Der aktuelle Gerichtsentscheid

15.08.2022

Die Vermietung von Immobilien ist – ohne Anspruch auf Vorsteuerabzug – von der Steuer ausgenommen. Nutzt der Mieter die Immobilien nicht ausschliesslich zu Wohnzwecken, so kann für die Vermietung durch offenen Ausweis der Steuer oder durch Deklaration optiert werden. Eine solche freiwillige Versteuerung will gut überlegt sein, weil eine nachträgliche Änderung nur sehr beschränkt möglich ist.

Das Bundesgericht hatte in seinem Urteil vom 12. Mai 2022 (2C_853/2021) den Fall eines Steuerpflichtigen im Wallis zu beurteilen, der mehrere Liegenschaften bewirtschaftet und diese an Dritte vermietet. Ab 2012 hatte der Steuerpflichtige bei zwei Liegenschaften auf den Rechnungen die MWST offen ausgewiesen und somit für die Mehrwertsteuer optiert. Nach einem Wechsel des Treuhänders wurde dem Steuerpflichtigen bewusst, dass die Mieter in den zwei Liegenschaften die ausgewiesene Steuer nicht als Vorsteuer geltend machen konnten. Der Treuhänder empfahl dem Steuerpflichtigen deshalb, die Rechnungen, für die er aus seiner Sicht fälschlicherweise optiert hatte, zu korrigieren. Der Steuerpflichtige reichte im Verlaufe des Jahres 2016 entsprechende Korrekturabrechnungen ein und die ESTV erstattete Beträge nach einer intensiven Korrespondenz zurück. Der Steuerpflichtige stellte den Mietern der zwei Liegenschaften Ende 2016 entsprechende Gutschriften aus und erstattete die Steuer zurück, was die Mieter schriftlich bestätigten. Anlässlich einer Kontrolle 2017 belastete die ESTV die Steuer für die Steuerperioden 2012 bis 2015 wieder nach.

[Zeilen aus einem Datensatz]
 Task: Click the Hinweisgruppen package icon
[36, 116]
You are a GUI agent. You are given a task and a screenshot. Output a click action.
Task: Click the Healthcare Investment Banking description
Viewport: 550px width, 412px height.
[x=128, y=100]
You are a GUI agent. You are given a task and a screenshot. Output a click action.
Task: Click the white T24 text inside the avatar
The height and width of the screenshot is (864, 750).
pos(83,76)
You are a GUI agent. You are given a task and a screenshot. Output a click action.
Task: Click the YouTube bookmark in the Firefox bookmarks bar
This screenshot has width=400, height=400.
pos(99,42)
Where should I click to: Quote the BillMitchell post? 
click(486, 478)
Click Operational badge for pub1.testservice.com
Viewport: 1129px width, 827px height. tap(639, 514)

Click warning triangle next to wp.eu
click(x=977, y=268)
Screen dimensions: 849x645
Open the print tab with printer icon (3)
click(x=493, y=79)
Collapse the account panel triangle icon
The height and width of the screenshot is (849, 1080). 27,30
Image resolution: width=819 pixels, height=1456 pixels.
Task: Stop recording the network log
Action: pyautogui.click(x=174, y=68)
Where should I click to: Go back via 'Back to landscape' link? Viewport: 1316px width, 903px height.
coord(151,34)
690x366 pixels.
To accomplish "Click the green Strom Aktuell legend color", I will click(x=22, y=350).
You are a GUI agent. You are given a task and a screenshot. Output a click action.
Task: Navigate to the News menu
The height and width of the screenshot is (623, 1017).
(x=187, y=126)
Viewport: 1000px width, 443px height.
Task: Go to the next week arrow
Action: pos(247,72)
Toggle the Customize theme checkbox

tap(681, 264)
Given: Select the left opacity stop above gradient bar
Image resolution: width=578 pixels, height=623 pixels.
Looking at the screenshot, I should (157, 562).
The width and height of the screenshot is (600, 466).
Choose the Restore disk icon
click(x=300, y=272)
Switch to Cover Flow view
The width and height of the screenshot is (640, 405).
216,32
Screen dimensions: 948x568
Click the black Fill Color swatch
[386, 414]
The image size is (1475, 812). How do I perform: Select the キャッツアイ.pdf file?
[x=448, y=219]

> _ZU LÖSENDE AUFGABEN_
- 1) An welchem Datum fällte das Bundesgericht laut dem Text zum Gerichtsentscheid sein Urteil?
- 2) Schreibe den Abschnitt aus dem Text zum Gerichtsentscheid, beginnend mit "Der aktuelle Gerichtsentscheid" und weiter bis "beschränkt möglich ist.", noch einmal ab und tausche dabei "Immobilien" gegen "Liegenschaften" aus.
- 3) Führe den Text zum Gerichtsentscheid im Anschluss an seinen letzten Satz fort.
Die Zeilen sind eigenständiges Material und gehören nicht zum Text zum Gerichtsentscheid.

> _GEORDNETE LÖSUNGEN_
- 1) Am 12. Mai 2022.

- 2)
Der aktuelle Gerichtsentscheid

15.08.2022

Die Vermietung von Liegenschaften ist – ohne Anspruch auf Vorsteuerabzug – von der Steuer ausgenommen. Nutzt der Mieter die Liegenschaften nicht ausschliesslich zu Wohnzwecken, so kann für die Vermietung durch offenen Ausweis der Steuer oder durch Deklaration optiert werden. Eine solche freiwillige Versteuerung will gut überlegt sein, weil eine nachträgliche Änderung nur sehr beschränkt möglich ist.

- 3)
Erwägungen des Gerichts
Vorliegend war unbestritten, dass der Steuerpflichtige auf den Rechnungen die Steuer offen ausgewiesen hat. Eine Korrektur einer Rechnung gemäss Art. 27 Abs. 4 MWSTG ist nach Bundesgericht nur dann möglich, wenn der Rechnungssteller zum Ausweis der Steuer gar nicht berechtigt ist oder er eine zu hohe Steuer ausgewiesen hat. Beides ist vorliegend nicht der Fall. Das Bundesgericht prüft in der Folge, ob auf eine korrekt vorgenommene Option nachträglich verzichtet werden kann. Das Bundesgericht verweist auf sein Urteil BGE 140 II 495 in welchem es festgehalten hat, dass eine rückwirkende Option für von der Steuer ausgenommene Umsätze ausgeschlossen ist. Dies gilt nach dem Bundesgericht auch für den nachträglichen Verzicht auf die Option. Dies ist mit Wirkung ab 1. Januar 2018 auch in Art. 39 MWSTV ausdrücklich festgehalten. Eine Korrektur kann nur für Steuerperioden vorgenommen werden, für welche die Finalisierungsfrist von Art. 72 MWSTG noch nicht abgelaufen ist. Schliesslich hat das Bundesgericht auch noch festgehalten, dass die Auszahlung der Beträge 2016 keine Vertrauensgrundlage bildete, d.h. der Steuerpflichtige sich nicht auf Treu und Glauben berufen kann.

Fazit
Die freiwillige Versteuerung (Option) von Immobilienvermietungen ist eine nützliche Möglichkeit, um eine Schattensteuerbelastung zu vermeiden. Die Option macht vor allem dann Sinn, wenn die Mieter die offen überwälzte Steuer wieder als Vorsteuer in Abzug bringen können. Wie dieses Urteil des Bundesgerichts aber zeigt, sollte die Frage, ob Mietverhältnisse optiert werden sollen, jeweils vorgängig sorgfältig geprüft werden. Die nachträglichen Korrekturmöglichkeiten sind sehr beschränkt.